Da oggi è disponibile AWS European Sovereign Cloud (AWS.eu). Non ci sono tutti i servizi ma è comunque interessante. Account separato e (credo) region separata, per ora in Germania, con staff 100% europeo e nessuna dipendenza "tecnica" sugli USA.

AWS Bedrock (managed AI inference) perde clienti grossi per carenza di capacità hw e latenza peggiore:

Customers using Anthropic’s Claude models through Bedrock opted to switch to Anthropic’s own platform or Google Cloud because of “ongoing capacity, latency, and feature parity issues,” according to the July AWS document.
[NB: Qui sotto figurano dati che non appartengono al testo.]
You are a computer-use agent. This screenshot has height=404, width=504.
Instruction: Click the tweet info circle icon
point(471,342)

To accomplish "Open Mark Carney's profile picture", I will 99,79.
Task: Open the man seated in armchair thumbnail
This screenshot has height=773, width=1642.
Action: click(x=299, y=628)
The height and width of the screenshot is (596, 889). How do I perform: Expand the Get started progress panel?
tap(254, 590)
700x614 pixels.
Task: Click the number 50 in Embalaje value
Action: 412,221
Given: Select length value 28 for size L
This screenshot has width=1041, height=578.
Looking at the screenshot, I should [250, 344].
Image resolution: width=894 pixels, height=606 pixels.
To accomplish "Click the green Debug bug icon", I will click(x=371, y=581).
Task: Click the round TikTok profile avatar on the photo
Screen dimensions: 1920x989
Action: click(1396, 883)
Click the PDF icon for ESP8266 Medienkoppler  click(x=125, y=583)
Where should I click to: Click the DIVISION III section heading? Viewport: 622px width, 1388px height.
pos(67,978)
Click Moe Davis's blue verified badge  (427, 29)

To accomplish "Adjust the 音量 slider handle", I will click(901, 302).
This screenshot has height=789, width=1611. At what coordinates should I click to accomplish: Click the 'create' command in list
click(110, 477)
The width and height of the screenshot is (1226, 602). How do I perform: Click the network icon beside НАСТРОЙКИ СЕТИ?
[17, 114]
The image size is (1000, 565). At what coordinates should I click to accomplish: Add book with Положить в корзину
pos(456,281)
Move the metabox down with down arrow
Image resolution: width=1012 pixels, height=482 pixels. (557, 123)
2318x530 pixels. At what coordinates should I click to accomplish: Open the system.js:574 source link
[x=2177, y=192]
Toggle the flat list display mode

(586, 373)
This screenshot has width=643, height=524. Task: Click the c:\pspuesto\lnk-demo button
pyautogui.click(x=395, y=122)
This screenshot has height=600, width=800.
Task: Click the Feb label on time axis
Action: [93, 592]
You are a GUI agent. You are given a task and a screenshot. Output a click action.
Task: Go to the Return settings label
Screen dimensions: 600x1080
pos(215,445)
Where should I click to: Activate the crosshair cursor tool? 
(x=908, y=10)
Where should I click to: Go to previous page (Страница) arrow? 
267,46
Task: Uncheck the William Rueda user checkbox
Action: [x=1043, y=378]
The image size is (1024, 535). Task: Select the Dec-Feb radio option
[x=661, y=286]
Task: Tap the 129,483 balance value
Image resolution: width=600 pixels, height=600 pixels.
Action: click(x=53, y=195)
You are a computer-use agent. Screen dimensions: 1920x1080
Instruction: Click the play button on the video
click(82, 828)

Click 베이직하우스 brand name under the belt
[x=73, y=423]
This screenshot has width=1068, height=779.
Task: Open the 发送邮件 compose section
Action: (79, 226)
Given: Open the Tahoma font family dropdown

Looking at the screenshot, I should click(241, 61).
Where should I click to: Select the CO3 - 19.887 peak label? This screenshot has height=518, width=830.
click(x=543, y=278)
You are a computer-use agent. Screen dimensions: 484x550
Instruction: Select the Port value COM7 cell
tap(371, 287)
Companies such as Figma, Intercom, and Wealthsimple were among those migrating their workloads “due to one or several of these challenges.

Thomson Reuters also chose Google Cloud over Bedrock for its CoCounsel AI product after finding AWS’s service was 15% to 30% slower and lacked key government compliance certifications, the document showed.

CloudFront ora supporta mTLS (mutual TLS authentication con certificato client) senza costi aggiuntivi. Molto interessante.

S3 server access logs at scale. Yelp spiega come usa e gestisce grandi quantità di log di accesso a S3, su S3.

Interessante il postmortem di Incident.io per l'outage AWS di ottobre in us-east-1:

We’re hosted in multiple regions of Google Cloud and so the majority of our product was unaffected by the outage. However, we do depend on third parties for some aspects of our platform, who themselves are hosted in AWS, or have their own dependencies that are.

Il paradosso è che Incident.io serve proprio nelle occasioni in cui ci sono outage, e molte feature avevano problemi, incluso il sistema di autenticazione, il bot di trascrizione dei meeting, le notifiche via SMS e le chiamate, ma soprattutto l'impossibilità di fare deployment di codice perché Docker Hub era offline.

We use Google Container Registry to host our built docker images, which wasn’t impacted by the AWS outage at all, so we were surprised to see failures. We quickly realised however, that the issue actually lay with our base image (golang-1.24.9-alpine). Crucially, this resolved to a Docker registry image, and Docker runs their registry on AWS.

I tentativi di aggirare il problema non sono andati a buon fine e non c'erano nell'immediato alternative che non avessero una dipendenza su AWS.

Differentemente il servizio Ably (API realtime) aveva un sistema multi-region che è funzionato correttamente:

During this week’s AWS us-east-1 outage, Ably maintained full service continuity with no customer impact. This was our multi-region architecture working exactly as designed; error rates were negligibly low and unchanged throughout.

Rivoluzione dei prezzi di AWS CloudFront, 50 TB per 15$ (in su), prima sarebbe costato oltre 4.000 $:

AWS Lambda networking over IPv6 is here!

Charting the life of an Amazon CloudFront request. Un po' di dettagli su come funziona la CDN AWS e l'ordine delle varie fasi di elaborazione di una richiesta.

Today, us-east-1 is the single largest AWS region. It generates an estimated 2.5GW capacity spread across 6 availability zones (AZs) and 158 data centers. In comparison, the second-largest region is us-west-1 in Oregon, with an estimated 1.7GW capacity spread across 4 availability zones (AZs) and 48 data centers. Not only is us-west-1 about smaller than us-east-1, but it also charges higher per-instance prices than us-east-1.

(da The Pragmatic Engineer)

TIL AWS chiama le istanze EC2 "droplet" internamente, come DigitalOcean:

The first subsystem is DropletWorkflow Manager (DWFM), which is responsible for the management of all the underlying physical servers that are used by EC2 for the hosting of EC2 instances – we call these servers “droplets”.

Giornata nerissima per AWS: siamo a 14 ore di problemi diffusi in us-east-1, a varie fasi e con diversi servizi coinvolti.